Last Modified: Nov 22, 2021
Affected Product(s):
BIG-IP LTM
Fixed In:
13.1.0
Opened: Mar 13, 2017 Severity: 3-Major
The configuration of SSL/TLS-based monitors might differ from how SSL/TLS is configured for other objects, such as SSL/TLS-based virtual servers.
Inconsistent configuration.
This applies to SSL/TLS-based monitors.
None.
In this release, instead of specifying ciphers, certificates, keys, and SSL options via explicit parameters, an SSL-based monitor (HTTPS/TCP plus SSL) is configured with a ServerSSL Profile. This profile contain all of the necessary settings. The ciphers, certificates, and keys are directly analogous to the those in the previous method of monitor configuration.
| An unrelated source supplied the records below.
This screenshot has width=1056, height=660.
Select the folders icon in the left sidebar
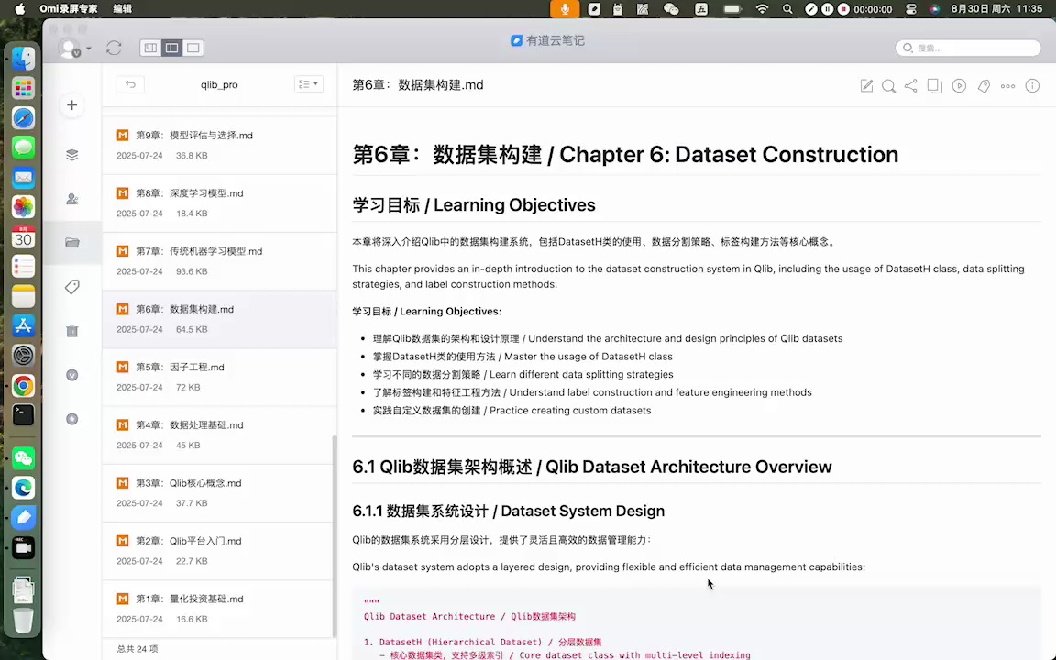click(72, 243)
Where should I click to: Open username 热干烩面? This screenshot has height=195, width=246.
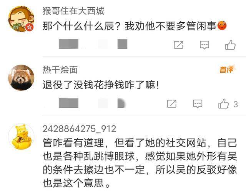60,70
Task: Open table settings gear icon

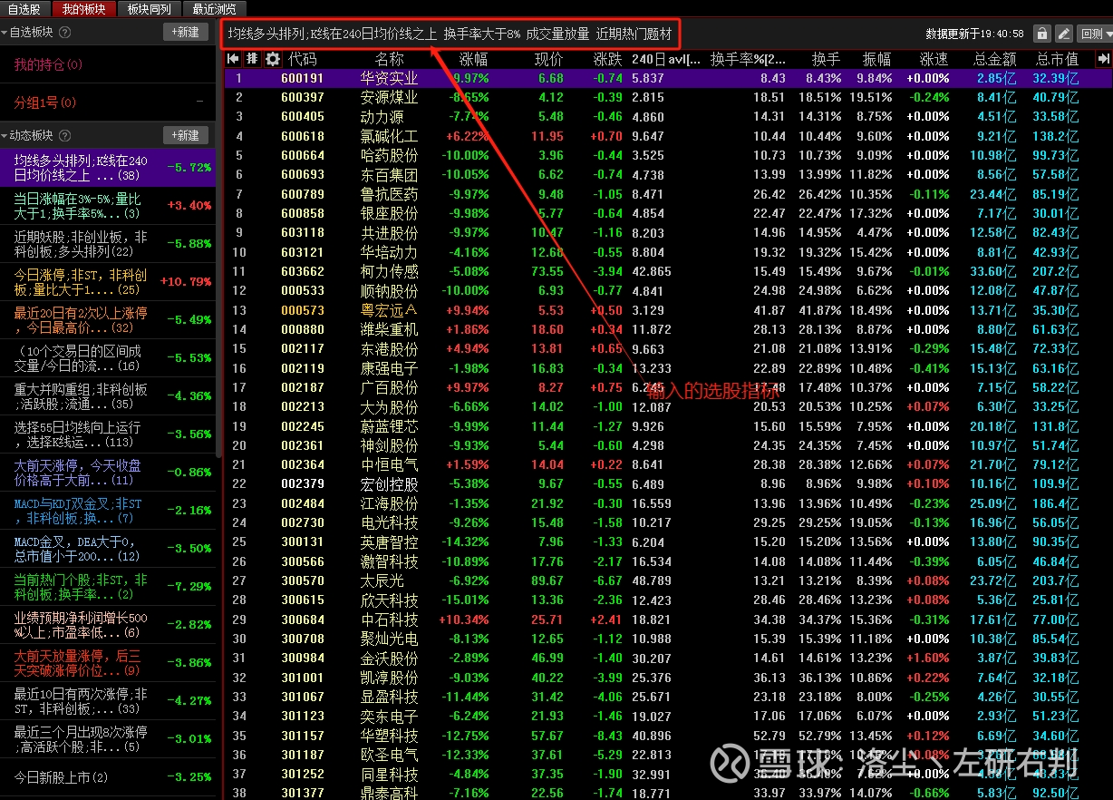Action: tap(272, 59)
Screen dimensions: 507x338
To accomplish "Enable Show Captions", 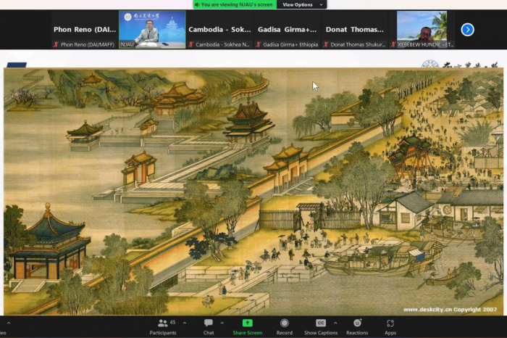I will click(320, 326).
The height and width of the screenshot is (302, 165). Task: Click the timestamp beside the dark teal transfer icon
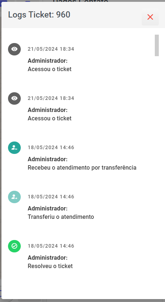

SSL/TLS options may be specified in a more fine-grained fashion than the previous method, which enabled all compatibility options, or disabled all of them.
Previous versions of LTM monitors used explicit SSL/TLS settings for ciphers, certificates, and keys, as well as whether to enable compatibility options. In all prior releases, SSL options on HTTPS monitors were specified explicitly. With this change, HTTPS monitors get their SSL options from a named Server SSL Profile. The following options are retrieved from the profile: -- Cipher string or cipher group. -- Optional certificate and/or key. -- SSL Options. In prior releases, a compatibility flag could be enabled or disabled. When enabled, it turned on all SSL compatibility options; when disabled, all were turned off. With this change, individual SSL options can be specified in the profile.